Deep beneath Jupiter's turbulent cloud deck, researchers have found a crucial clue to how the planets in our solar system formed. A new study combining detailed atmospheric chemistry with fluid dynamics indicates Jupiter contains roughly one and a half times the oxygen of the Sun — a result that refines our picture of the gas giant's origins and the early solar system.
'It really shows how much we still have to learn about planets, even in our own solar system,'said Jeehyun Yang, a postdoctoral researcher at the University of Chicago and lead author of the study.
Jupiter's visible face is dominated by huge, long-lived storms — including the Great Red Spot, which is larger than Earth — but directly measuring the planet's deep atmosphere is extremely difficult. Spacecraft such as NASA's Juno probe can measure gravity and magnetic fields, and past missions sampled only the uppermost gas layers. Most of Jupiter's oxygen is tied up in water, which condenses far below the visible clouds and is out of reach for most orbiting instruments.
How the New Simulations Work
A team from the University of Chicago and NASA's Jet Propulsion Laboratory built the most detailed models yet of Jupiter's interior atmosphere. Their simulations couple atmospheric chemistry with hydrodynamics, tracking molecular composition, cloud condensates and the movement of gases and particles as material circulates from hot, deep layers to cooler, higher altitudes.

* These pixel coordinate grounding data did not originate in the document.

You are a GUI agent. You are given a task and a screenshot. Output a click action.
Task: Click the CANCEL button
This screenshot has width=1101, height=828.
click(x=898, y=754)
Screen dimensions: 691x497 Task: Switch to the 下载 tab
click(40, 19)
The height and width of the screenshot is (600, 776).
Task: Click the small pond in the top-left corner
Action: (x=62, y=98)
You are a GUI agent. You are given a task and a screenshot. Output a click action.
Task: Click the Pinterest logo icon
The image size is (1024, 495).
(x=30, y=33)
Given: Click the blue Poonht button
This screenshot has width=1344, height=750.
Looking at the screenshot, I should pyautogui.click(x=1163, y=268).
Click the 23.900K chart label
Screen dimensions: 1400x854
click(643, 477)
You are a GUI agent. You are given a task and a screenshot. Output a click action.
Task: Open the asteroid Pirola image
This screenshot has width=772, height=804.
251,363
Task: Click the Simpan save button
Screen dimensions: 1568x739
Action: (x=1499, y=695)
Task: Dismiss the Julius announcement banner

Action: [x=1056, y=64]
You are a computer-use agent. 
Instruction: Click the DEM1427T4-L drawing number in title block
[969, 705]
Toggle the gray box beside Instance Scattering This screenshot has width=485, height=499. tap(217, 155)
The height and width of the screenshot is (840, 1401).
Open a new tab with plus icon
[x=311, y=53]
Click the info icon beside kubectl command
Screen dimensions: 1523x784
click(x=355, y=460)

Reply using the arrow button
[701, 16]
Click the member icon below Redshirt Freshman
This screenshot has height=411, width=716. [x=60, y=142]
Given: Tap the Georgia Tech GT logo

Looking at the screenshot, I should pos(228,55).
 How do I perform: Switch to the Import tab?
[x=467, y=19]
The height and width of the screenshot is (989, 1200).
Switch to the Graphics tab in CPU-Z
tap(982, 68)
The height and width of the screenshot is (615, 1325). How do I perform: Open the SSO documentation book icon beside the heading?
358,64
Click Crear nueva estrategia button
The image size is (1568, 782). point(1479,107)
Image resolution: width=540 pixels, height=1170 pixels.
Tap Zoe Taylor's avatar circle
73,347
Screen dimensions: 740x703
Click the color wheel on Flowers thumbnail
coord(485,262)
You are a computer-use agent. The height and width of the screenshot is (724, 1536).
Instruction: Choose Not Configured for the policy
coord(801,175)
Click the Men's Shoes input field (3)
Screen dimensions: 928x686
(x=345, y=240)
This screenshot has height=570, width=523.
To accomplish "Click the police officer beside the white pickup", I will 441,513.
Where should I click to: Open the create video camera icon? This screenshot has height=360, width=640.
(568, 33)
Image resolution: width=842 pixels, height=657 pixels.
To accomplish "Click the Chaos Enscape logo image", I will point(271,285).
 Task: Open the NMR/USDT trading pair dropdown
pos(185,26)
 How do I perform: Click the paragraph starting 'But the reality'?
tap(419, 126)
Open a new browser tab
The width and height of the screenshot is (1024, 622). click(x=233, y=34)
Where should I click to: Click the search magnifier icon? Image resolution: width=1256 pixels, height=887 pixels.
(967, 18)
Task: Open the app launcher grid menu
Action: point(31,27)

That integrated approach proved decisive. Earlier studies often separated chemistry and atmospheric motion, producing widely varying estimates for Jupiter's water and oxygen content. By modeling both processes together, the new work shows how water vapor, cloud formation and chemical reactions interact during slow vertical mixing.
Key Findings and Implications
The models point to a Jupiter enriched in oxygen by about 1.5 times relative to the Sun. This supports formation scenarios in which Jupiter accreted icy planetesimals early in the solar system's history, likely forming near or beyond the solar system's snow line where water ice was abundant. In that colder region, Jupiter could incorporate more oxygen-rich frozen material than the Sun.
The simulations also reveal that deep atmospheric circulation on Jupiter is slower than previously thought: gases may take weeks, not hours, to move between layers. Slower mixing affects how heat, storms and chemistry interact inside the planet and will influence interpretations of spacecraft observations and future probes that aim to measure water and other volatiles.
Because planets preserve chemical signatures of their birth environments, these results sharpen our understanding of planetary formation and will inform studies of exoplanets and the search for potentially habitable worlds. The study was published Jan. 8 in the Planetary Science Journal.